昨日の部屋を通りすぎて、さらに奥へと進む。小さな施設だけと掃除は行き届いているのか小ぎれいにされていた。

 進んだ先には、台所があって、食材が籠に積んであった。今日の朝食なのだろう。


「野菜の皮むきをお願いします」


「はい。わかりました」


 大量の芋と人参(おそらく。他の野菜かもしれないが)の皮むきを頼まれる。包丁は好きに使っていいとのことだったので、適当に借りて取り掛かる。

 子供たちの正確な数は知らないけれど、大人数ではないだろう。思ったよりも、食材は少ない。

 僕の傍らでは、シスターが汁物の準備を始めている。けれど、彼女では、桶に入った大量の水を鍋に移し替えるのも一苦労のようだ。見かねて手を貸して、続きをする。


 これでは、女性一人では食事に洗濯、掃除はきついだろう。けれど、医聖もまさか今日シスターが一人減るとは思っていなかっただろう。

 僕が来て正解もしれない。


 全て皮をむいて、均等に切り分ける。それらを鍋へと入れて、調味料で味付け。

 パンは、保存箱から保存されていたものを出して籠に乗せ、飲み物の準備をしていたシスターに声をかけて味をみてもらう。
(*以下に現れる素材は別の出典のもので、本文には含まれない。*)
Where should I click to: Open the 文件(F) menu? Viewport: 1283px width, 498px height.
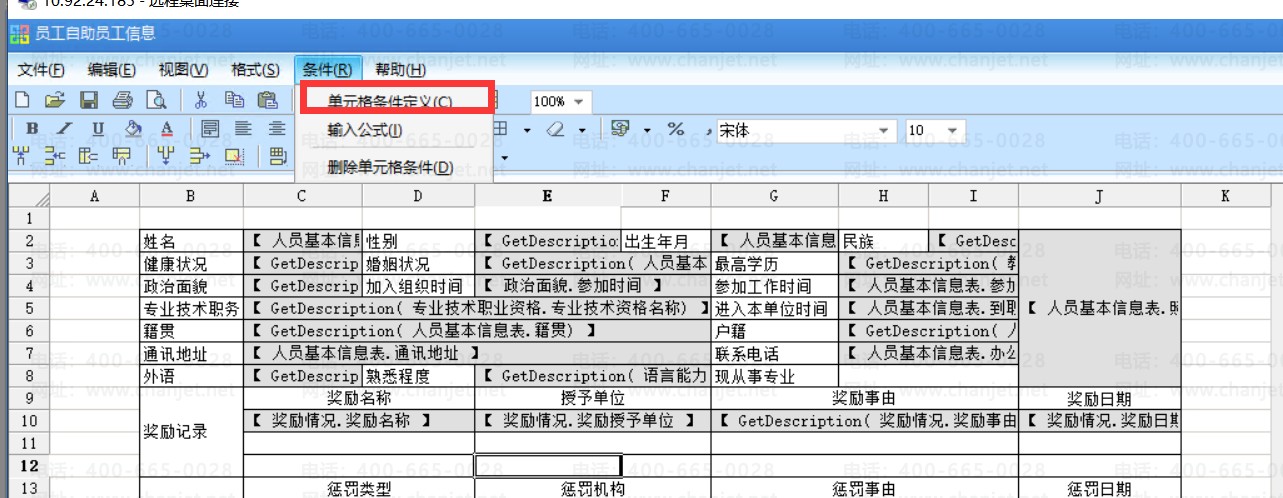[41, 70]
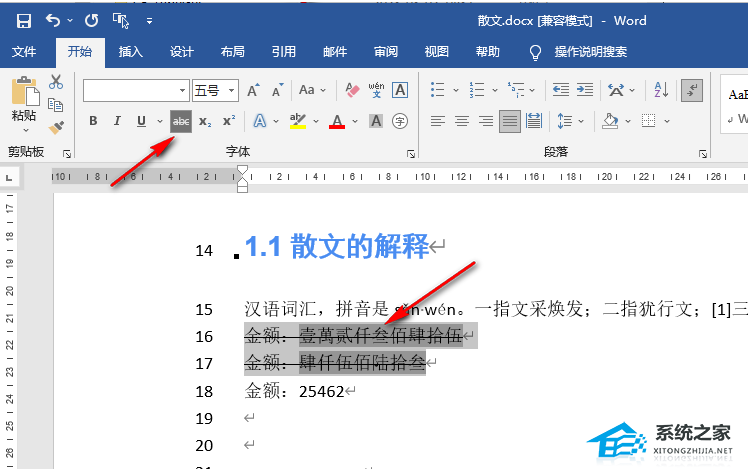The width and height of the screenshot is (748, 469).
Task: Toggle strikethrough formatting in the font group
Action: point(181,121)
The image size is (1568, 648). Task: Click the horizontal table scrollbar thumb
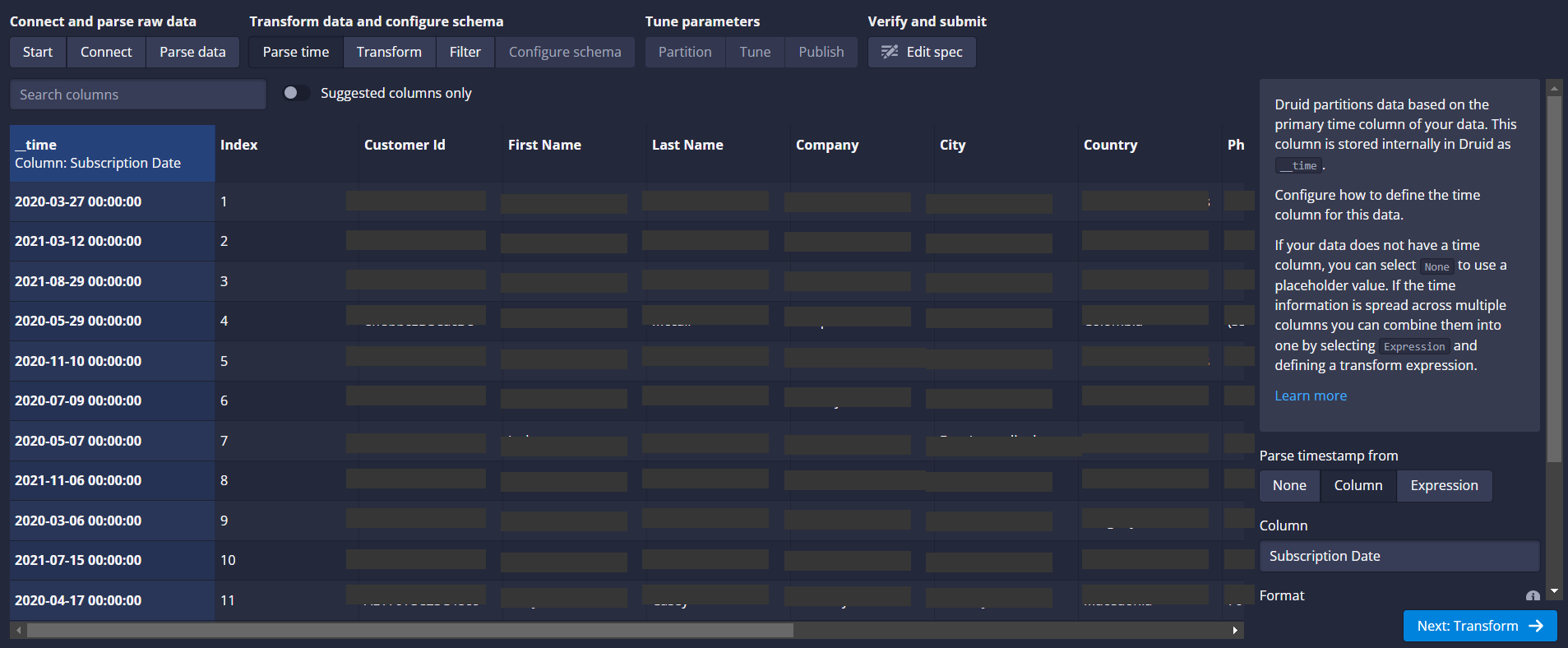pos(409,631)
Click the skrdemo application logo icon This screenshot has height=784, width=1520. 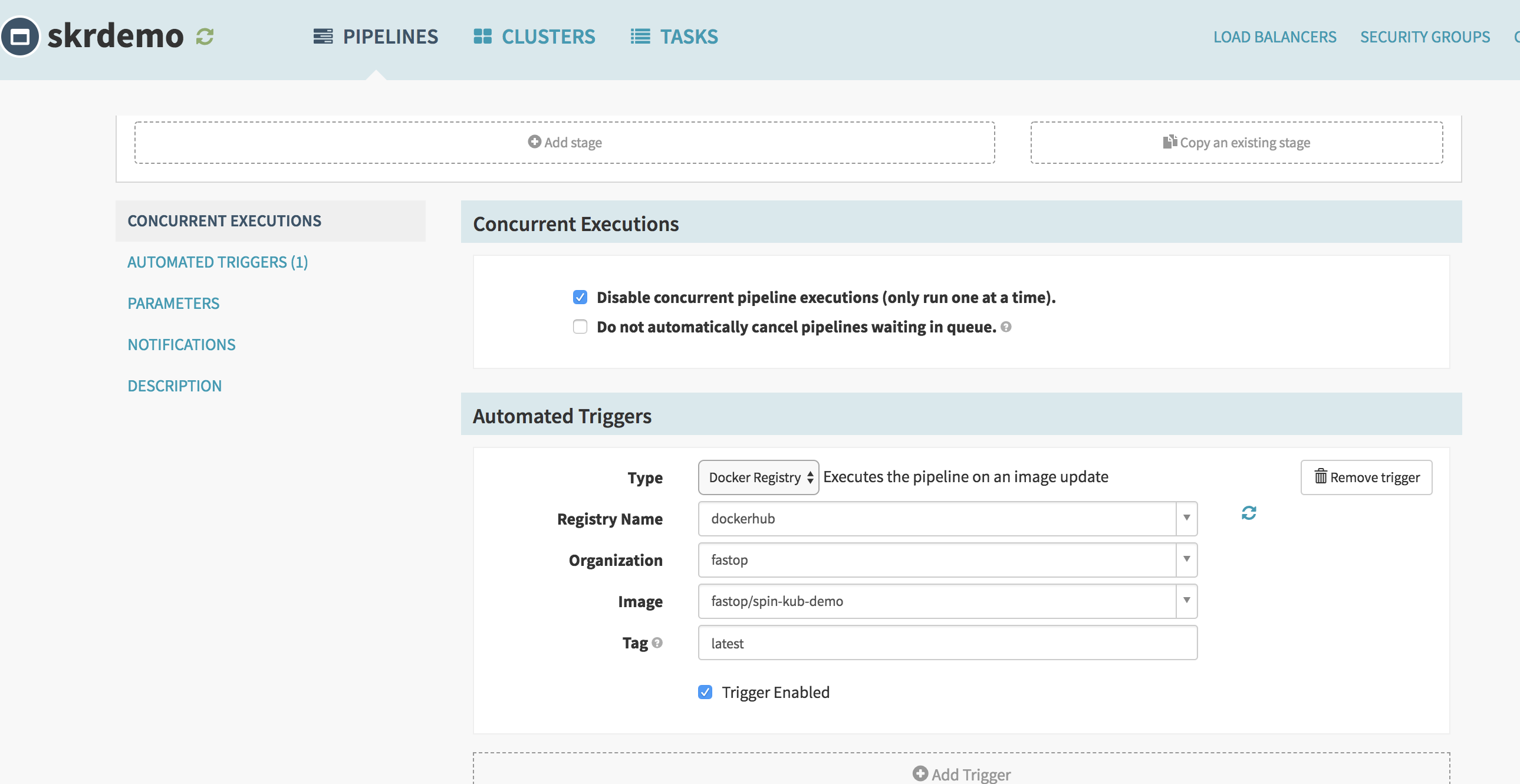point(21,37)
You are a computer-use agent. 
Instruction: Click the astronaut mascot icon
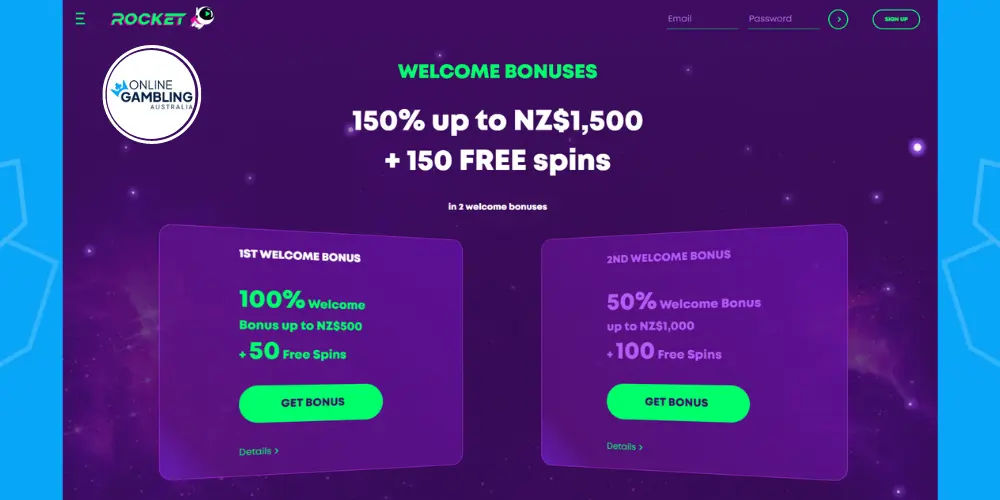[203, 17]
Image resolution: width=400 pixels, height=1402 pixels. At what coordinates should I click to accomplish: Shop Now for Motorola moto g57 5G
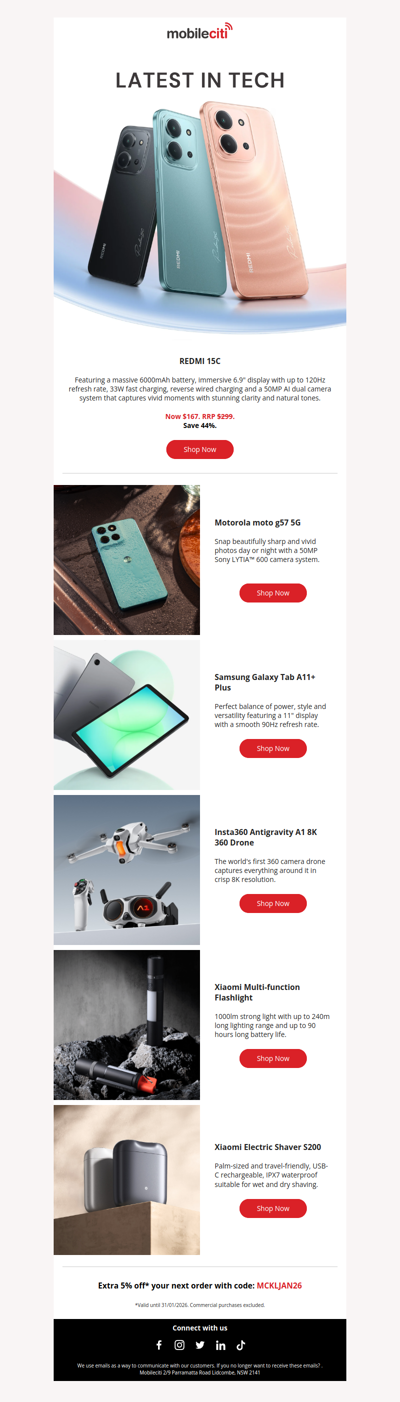pos(273,593)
どうやら問題ないようなので、火を少し弱める。

 ここの味付けは、だいたい学でいたのがよかったのだろう。少し驚かれて、「美味しいです」と言ってくれた。


 僕が火を見ている間に、シスターは子供たちを起こしに行った。


 子供達とは初対面だけど、昨日の警戒ぶりからだと挨拶位が無難かな。この施設の子供たちは魔物と人間の血を引いているから、初対面の僕に対してどんな反応をとってくるだろう?

 やっぱり、人と思って警戒するだろうか?


 いろいろ考えていたら、廊下から軽やかな足音が聞こえてきた。


 さて、お皿はいくつ出せばいいかな?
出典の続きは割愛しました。